# [Task statement]
Change "search field" to "search box" throughout the material below, and give the material again with nothing else altered.

# [Stored data]
________________________
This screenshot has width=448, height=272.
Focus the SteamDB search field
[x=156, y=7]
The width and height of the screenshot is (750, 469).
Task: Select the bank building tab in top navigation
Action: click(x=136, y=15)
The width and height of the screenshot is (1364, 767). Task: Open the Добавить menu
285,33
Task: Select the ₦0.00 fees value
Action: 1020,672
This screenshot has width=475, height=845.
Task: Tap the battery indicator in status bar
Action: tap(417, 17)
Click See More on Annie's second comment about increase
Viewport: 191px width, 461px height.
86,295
________________________
# [Exercise solution]
This screenshot has width=448, height=272.
Focus the SteamDB search box
[x=156, y=7]
The width and height of the screenshot is (750, 469).
Task: Select the bank building tab in top navigation
Action: click(x=136, y=15)
The width and height of the screenshot is (1364, 767). Task: Open the Добавить menu
285,33
Task: Select the ₦0.00 fees value
Action: 1020,672
This screenshot has width=475, height=845.
Task: Tap the battery indicator in status bar
Action: tap(417, 17)
Click See More on Annie's second comment about increase
Viewport: 191px width, 461px height.
86,295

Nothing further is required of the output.